---------- The data

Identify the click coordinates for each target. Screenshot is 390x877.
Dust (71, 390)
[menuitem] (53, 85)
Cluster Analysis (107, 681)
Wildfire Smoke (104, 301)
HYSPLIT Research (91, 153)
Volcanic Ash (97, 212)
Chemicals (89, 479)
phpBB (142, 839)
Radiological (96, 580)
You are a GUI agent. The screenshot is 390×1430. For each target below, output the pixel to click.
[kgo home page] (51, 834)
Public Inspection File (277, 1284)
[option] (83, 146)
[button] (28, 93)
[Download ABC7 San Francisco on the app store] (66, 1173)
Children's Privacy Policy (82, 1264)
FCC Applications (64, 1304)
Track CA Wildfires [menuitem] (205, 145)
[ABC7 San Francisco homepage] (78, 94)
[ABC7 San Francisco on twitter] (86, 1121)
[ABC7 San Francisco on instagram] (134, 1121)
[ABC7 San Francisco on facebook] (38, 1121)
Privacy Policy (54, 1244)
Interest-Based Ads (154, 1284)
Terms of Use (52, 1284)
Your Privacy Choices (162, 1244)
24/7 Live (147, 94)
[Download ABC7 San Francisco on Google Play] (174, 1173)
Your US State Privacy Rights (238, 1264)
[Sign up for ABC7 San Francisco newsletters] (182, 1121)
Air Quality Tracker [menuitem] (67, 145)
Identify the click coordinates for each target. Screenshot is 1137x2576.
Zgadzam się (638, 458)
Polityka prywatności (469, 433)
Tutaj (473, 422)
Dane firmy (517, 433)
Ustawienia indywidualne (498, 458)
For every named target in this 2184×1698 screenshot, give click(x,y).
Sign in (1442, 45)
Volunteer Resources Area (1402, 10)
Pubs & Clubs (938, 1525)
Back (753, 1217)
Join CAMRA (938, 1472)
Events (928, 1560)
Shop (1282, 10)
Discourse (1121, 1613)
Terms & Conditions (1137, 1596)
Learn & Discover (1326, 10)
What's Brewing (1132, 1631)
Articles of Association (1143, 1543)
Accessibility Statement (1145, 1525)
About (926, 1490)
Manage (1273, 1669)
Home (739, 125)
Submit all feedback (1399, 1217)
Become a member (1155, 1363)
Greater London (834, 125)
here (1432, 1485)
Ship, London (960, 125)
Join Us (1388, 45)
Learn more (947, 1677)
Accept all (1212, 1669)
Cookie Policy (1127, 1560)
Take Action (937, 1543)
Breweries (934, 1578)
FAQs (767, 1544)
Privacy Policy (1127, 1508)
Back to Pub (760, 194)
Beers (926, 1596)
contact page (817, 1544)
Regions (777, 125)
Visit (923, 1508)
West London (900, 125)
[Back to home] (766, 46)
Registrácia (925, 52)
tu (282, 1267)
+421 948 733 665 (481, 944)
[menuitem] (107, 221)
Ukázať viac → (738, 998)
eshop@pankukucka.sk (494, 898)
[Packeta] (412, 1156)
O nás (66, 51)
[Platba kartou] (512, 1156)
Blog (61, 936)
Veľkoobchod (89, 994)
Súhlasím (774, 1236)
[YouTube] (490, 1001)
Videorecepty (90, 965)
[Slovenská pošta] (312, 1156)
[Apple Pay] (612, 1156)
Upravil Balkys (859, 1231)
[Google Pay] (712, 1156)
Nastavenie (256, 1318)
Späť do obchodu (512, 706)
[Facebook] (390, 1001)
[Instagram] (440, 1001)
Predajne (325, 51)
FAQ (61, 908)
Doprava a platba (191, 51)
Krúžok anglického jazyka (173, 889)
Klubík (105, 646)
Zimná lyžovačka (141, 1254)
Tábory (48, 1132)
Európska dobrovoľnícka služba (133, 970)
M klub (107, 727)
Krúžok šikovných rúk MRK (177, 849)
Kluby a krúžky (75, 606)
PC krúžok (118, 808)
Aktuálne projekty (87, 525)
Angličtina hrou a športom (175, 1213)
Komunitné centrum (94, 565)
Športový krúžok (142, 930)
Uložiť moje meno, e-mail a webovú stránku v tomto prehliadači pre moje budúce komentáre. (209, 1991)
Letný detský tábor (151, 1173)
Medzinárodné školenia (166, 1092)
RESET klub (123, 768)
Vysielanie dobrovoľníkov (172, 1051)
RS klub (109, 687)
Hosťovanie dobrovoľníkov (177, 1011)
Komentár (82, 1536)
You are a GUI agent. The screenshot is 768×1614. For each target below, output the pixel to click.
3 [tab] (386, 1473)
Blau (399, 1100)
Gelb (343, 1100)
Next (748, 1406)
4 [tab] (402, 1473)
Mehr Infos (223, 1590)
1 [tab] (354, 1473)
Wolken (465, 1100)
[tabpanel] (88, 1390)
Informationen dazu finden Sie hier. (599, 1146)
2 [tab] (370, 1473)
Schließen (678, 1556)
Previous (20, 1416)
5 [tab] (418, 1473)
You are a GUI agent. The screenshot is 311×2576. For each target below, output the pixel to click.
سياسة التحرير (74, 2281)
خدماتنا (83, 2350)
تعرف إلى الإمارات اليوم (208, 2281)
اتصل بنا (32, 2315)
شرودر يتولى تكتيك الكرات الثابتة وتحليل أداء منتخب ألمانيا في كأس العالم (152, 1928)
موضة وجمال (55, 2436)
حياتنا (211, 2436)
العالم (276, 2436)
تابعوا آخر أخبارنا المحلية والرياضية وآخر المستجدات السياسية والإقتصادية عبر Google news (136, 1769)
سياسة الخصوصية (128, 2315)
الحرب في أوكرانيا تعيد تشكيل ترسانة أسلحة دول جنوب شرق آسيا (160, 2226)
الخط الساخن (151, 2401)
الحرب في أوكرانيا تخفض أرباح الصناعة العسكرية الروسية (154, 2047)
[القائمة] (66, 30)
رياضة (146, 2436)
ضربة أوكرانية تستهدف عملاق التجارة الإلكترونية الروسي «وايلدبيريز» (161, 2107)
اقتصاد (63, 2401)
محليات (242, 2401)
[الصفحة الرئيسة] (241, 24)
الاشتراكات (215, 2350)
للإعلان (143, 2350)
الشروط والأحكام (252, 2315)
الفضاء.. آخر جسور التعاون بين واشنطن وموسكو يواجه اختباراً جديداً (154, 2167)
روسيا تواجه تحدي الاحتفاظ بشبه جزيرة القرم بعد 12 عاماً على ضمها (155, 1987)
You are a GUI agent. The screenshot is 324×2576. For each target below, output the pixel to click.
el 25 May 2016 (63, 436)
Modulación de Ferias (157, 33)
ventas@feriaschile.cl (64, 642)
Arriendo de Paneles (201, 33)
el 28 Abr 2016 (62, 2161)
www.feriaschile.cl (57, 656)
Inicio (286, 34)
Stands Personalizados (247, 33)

--------------------

What to produce:
Look above for the line holding "Breweries (934, 1578)". Print it and every line after it, exactly, through the line holding "5 [tab] (418, 1473)".

Worked solution:
Breweries (934, 1578)
FAQs (767, 1544)
Privacy Policy (1127, 1508)
Back to Pub (760, 194)
Beers (926, 1596)
contact page (817, 1544)
Regions (777, 125)
Visit (923, 1508)
West London (900, 125)
[Back to home] (766, 46)
Registrácia (925, 52)
tu (282, 1267)
+421 948 733 665 (481, 944)
[menuitem] (107, 221)
Ukázať viac → (738, 998)
eshop@pankukucka.sk (494, 898)
[Packeta] (412, 1156)
O nás (66, 51)
[Platba kartou] (512, 1156)
Blog (61, 936)
Veľkoobchod (89, 994)
Súhlasím (774, 1236)
[YouTube] (490, 1001)
Videorecepty (90, 965)
[Slovenská pošta] (312, 1156)
[Apple Pay] (612, 1156)
Upravil Balkys (859, 1231)
[Google Pay] (712, 1156)
Nastavenie (256, 1318)
Späť do obchodu (512, 706)
[Facebook] (390, 1001)
[Instagram] (440, 1001)
Predajne (325, 51)
FAQ (61, 908)
Doprava a platba (191, 51)
Krúžok anglického jazyka (173, 889)
Klubík (105, 646)
Zimná lyžovačka (141, 1254)
Tábory (48, 1132)
Európska dobrovoľnícka služba (133, 970)
M klub (107, 727)
Krúžok šikovných rúk MRK (177, 849)
Kluby a krúžky (75, 606)
PC krúžok (118, 808)
Aktuálne projekty (87, 525)
Angličtina hrou a športom (175, 1213)
Komunitné centrum (94, 565)
Športový krúžok (142, 930)
Uložiť moje meno, e-mail a webovú stránku v tomto prehliadači pre moje budúce komentáre. (209, 1991)
Letný detský tábor (151, 1173)
Medzinárodné školenia (166, 1092)
RESET klub (123, 768)
Vysielanie dobrovoľníkov (172, 1051)
RS klub (109, 687)
Hosťovanie dobrovoľníkov (177, 1011)
Komentár (82, 1536)
You are a GUI agent. The screenshot is 768×1614. For each target below, output the pixel to click.
3 [tab] (386, 1473)
Blau (399, 1100)
Gelb (343, 1100)
Next (748, 1406)
4 [tab] (402, 1473)
Mehr Infos (223, 1590)
1 [tab] (354, 1473)
Wolken (465, 1100)
[tabpanel] (88, 1390)
Informationen dazu finden Sie hier. (599, 1146)
2 [tab] (370, 1473)
Schließen (678, 1556)
Previous (20, 1416)
5 [tab] (418, 1473)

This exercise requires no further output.